The hall is celebrating its 30th anniversary this year.
"We have grown from a couple of small displays at City Hall to a facility that has a range of activities, from interactive videos and exhibits to some hands-on stuff," Fitzsimmons said.
St. John's Prep coach Andrew Viselli plans to make sure his team lets it all soak in. The Eagles will play a game Saturday morning against Lawrence in their first meeting since last year's North semifinal (a 3-0 Prep win), and Viselli said he wants to use the rest of the day to let his team take in the history.

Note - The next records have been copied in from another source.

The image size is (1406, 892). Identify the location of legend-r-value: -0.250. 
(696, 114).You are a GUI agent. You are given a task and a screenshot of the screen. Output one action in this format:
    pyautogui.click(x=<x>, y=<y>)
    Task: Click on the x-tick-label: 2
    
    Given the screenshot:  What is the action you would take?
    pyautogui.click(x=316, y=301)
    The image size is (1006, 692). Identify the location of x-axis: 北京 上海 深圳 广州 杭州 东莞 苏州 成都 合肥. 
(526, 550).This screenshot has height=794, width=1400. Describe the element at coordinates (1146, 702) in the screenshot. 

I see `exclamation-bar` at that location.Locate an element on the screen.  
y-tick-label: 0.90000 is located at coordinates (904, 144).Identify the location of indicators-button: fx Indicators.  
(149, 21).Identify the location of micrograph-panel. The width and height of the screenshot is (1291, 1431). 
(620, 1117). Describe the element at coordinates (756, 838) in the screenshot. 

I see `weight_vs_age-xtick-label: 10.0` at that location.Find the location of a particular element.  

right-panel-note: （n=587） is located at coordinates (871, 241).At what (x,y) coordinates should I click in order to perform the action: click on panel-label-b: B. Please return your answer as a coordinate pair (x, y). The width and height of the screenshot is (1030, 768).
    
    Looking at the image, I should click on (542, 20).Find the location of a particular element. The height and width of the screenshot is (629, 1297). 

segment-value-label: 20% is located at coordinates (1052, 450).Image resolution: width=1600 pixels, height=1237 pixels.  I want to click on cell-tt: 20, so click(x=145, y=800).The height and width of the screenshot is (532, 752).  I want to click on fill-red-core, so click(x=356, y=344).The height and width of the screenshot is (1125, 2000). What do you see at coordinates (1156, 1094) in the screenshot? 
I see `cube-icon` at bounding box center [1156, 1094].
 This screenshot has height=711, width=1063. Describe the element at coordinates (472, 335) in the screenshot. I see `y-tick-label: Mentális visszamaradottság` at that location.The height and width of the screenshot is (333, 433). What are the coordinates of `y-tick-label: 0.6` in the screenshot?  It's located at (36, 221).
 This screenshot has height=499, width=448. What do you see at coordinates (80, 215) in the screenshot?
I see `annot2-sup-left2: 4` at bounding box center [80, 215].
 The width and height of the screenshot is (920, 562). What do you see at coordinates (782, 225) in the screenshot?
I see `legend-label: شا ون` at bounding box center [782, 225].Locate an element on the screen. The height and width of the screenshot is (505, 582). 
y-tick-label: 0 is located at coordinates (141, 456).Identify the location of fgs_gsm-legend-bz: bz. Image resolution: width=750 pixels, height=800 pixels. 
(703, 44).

"I think this is going to be great for the kids," said Viselli, who guided the Eagles to a 23-1 mark last spring and the state semifinals. "Everyone knows about Canton [the Pro Football Hall of Fame in Ohio]. Everyone knows about Cooperstown [Baseball Hall of Fame in New York]. For these kids to say I'm playing a sport and the Hall of Fame's in my backyard and I didn't even know it, that's awesome."
It will be a learning experience for Viselli as well. He is the only volleyball coach St. John's Prep has ever had, taking the job his senior year at Salem State. He is more of a strategist than a history buff, but he has picked up historical tidbits along the way, such as how the game became popular on the West Coast because World War II vets played it while they were away.
Viselli said he wasn't the greatest volleyball player, but he would play two-on-two tournaments in high school and pretend he was one of the players he had seen on TV, like Steve Timmons, Sinjin Smith, or Kiraly.
"We can say that these are the people who paved the way and just really opened eyes that this is a big national sport that was started right here," he said. "Hopefully kids will take that with them and have more pride. My kids are proud of their sport and the way they play it, but I think they'll have a little more overall pride in the sport."